The order that we won for CVN-79 is the second carrier in that class of carrier. We did not – we did the first carrier about five years ago, we did not win that project. But we actually won that the order for the second carrier.

Brian Rafn

Analyst · your question.

Okay.

Jim Lines

Management

We think success going forward with the Navy really stands from executing well the contract, maintaining schedule, and above most importance is the quality of the fabrication of the product. And we think Graham executes extremely well and delivers a super product. And we will deliver a super product to the Navy that positions us well for future work. At this point, we've had a very satisfactory interaction with the Navy. They've been very pleased with our first year progress on the order. And we're trying to position our company to be a larger supply to the Navy for their Naval nuclear propulsion program.

Brian Rafn

Analyst · your question.

Okay. Does that go beyond – just specifically carriers into – you're not doing battleships anymore, but certainly cruisers and frigates?

Jim Lines

Management

It does go beyond carriers. There are other vessels that this would apply to, submarine in particular. There's more work on the carriers as well that Graham could provide as products for, not just the order that we want. So we see additional opportunities for carrier work. And we see different classes of vessels where we can provide our products as well.

Brian Rafn

Analyst · your question.

Okay. If you look back over your past cycles, can you give us a sense – in the conversion of the number of bid quotes to actually converting to an order booking, are you – is it ten to one, six to one, five to one? And as get into a new up cycle, what are you seeing on bid quota activity versus what order bookings are?

Jim Lines

Management

With our sales cycle, Brian – our bid cycle, we are normally involved very early in projects. We want to be. We're involved sometimes 12, 18, 24 months before the equipment is going to be bought. And we do track what we call our raw capture ratio, which is the number of orders versus the raw bids that we did. That's not a clear indication of success. But that really hasn't changed a whole lot over the last 20 years or so that we've been looking at it. It's fairly flat. What we tend to look at is a real capture ratio, which is the wins versus the losses for those projects that actually went ahead. And as the projects begin to move through the pipeline, gets towards purchasing, that's the real metric that we want to look at; how successful have we been in closing.
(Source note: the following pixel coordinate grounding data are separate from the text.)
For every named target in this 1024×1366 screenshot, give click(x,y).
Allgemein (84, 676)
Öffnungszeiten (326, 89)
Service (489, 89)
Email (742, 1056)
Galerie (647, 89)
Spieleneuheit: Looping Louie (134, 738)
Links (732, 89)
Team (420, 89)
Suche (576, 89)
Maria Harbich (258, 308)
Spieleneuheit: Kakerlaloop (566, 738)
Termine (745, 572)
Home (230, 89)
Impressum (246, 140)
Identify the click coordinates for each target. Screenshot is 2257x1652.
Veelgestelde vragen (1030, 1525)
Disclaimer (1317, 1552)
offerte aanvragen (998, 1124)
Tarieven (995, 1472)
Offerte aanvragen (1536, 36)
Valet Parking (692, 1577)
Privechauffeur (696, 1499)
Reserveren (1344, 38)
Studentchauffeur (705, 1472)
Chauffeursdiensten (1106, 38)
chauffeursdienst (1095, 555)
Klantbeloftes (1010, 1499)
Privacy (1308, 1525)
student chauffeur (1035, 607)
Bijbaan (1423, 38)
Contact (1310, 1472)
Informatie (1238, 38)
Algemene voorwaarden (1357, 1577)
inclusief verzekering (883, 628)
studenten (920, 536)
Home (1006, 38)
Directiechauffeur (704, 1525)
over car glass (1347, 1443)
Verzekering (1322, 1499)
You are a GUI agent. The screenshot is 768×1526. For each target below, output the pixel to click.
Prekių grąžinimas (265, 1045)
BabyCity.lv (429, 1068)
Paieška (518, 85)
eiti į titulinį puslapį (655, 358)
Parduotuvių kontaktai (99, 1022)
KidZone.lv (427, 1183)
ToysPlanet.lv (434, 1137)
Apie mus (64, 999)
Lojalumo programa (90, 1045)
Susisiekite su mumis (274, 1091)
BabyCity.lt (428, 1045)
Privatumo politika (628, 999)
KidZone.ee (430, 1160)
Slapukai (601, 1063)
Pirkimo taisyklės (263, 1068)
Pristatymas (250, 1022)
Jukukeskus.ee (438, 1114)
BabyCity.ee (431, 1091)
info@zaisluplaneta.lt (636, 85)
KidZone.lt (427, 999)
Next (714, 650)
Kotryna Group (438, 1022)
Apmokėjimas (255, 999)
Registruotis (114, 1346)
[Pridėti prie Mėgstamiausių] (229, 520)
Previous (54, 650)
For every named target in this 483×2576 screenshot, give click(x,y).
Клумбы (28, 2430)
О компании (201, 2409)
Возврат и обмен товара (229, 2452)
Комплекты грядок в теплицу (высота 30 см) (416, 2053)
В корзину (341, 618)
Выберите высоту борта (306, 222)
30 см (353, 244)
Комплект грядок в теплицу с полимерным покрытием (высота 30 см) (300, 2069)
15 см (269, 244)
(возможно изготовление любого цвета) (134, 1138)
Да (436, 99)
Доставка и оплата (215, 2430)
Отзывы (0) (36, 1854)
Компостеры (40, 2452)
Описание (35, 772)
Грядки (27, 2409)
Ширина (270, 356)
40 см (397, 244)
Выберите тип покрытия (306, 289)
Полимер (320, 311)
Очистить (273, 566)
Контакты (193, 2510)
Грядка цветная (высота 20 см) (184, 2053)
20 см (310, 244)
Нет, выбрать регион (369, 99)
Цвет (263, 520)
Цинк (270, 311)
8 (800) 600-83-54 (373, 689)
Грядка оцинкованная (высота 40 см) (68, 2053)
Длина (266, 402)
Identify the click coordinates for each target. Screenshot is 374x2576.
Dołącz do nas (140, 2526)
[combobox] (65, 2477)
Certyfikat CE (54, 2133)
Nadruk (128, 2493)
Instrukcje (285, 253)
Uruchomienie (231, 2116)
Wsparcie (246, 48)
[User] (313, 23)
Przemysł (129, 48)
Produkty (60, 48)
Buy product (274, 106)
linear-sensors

If I look back over the 12 to 15 months ago when where we were in at a tough economic period, we saw our real capture ratio go up. As we were aggressively focused on where the opportunities were, we had our sales team and our business position to win the orders. But I believe we took market share because of our strategy to be close to the customers through the downturn so we can identify where the pockets of business was and we could win it. We actually moved forward – moved up our real capture ratio.

Brian Rafn

Analyst · your question.

Can you talk and put a numeric – a quantitative number on what the raw capture was over the last 20 years?

Jim Lines

Management

It varies by product. But to give you an average number, it's about one, and eight to one, and ten.

Brian Rafn

Analyst · your question.

Okay, okay. And then, how has the real capture ratio from a quantitative standpoint changed or upgraded?

Jim Lines

Management

I don't want to get into too many specifics, but it's somewhere between one out of two to three out of four.

Brian Rafn

Analyst · your question.

Okay, okay. And then finally, you guys talked about – and I picked this up. Correct me if I'm wrong. You talked about hiring engineers or hiring labor, what specifically?

Jim Lines

Management

Yes, we did. As we're seeing our revenues expand, working through our backlog, we are in a position now where we are judiciously hiring both from the direct labor area as well as in our engineering group. We did make some reductions during the last – during the downturn when our revenues were at the bottom. More of the reductions are on the direct labor side as well as some of the support staff. As we're moving forward, we are essentially rehiring in the direct labor side and continuing to enhance our engineering organization.

Brian Rafn

Analyst · your question.

Would that be tens of individuals or in the hundreds? But it will–

Jim Lines

Management

No, no, no. It's a relatively small number. It's a handful each quarter, handful being three to five each quarter after the last quarter and maybe a couple of quarters going forward.

Brian Rafn

Analyst · your question.

Okay. And then, if you guys just talk a little bit about what kind of capitalized multiple assignments on EBITDA are you seeing in the M&A side? Are they coming down? And where are they today?

Jim Lines

Management

Sure. EBITDA is certainly better today than they were, say, 12 months ago. I would say we're in a – 12 months ago, they were looking at – people were looking at peak earnings of the past cycle and putting the multiples that were, in my view, out of range 9, 10, 11, 12. We're certainly in a range now, where we're in a four to five to seven range. And I'm certainly much more enthusiastic not only where the pricing is, but at the quality of the companies that we're able to talk to right now. So we're much more enthusiastic about the opportunities that are out there today than, say, 9 to 12 months ago.

Brian Rafn

Analyst · your question.

Good. Thanks, guys. Keep up the good work.

Jim Lines

Management

You're welcome. Thank you.

Operator

Operator

Your next question comes from the line of Tom Spiro with Spiro Capital. Please proceed with your question.

Tom Spiro

Analyst · Spiro Capital. Please proceed with your question.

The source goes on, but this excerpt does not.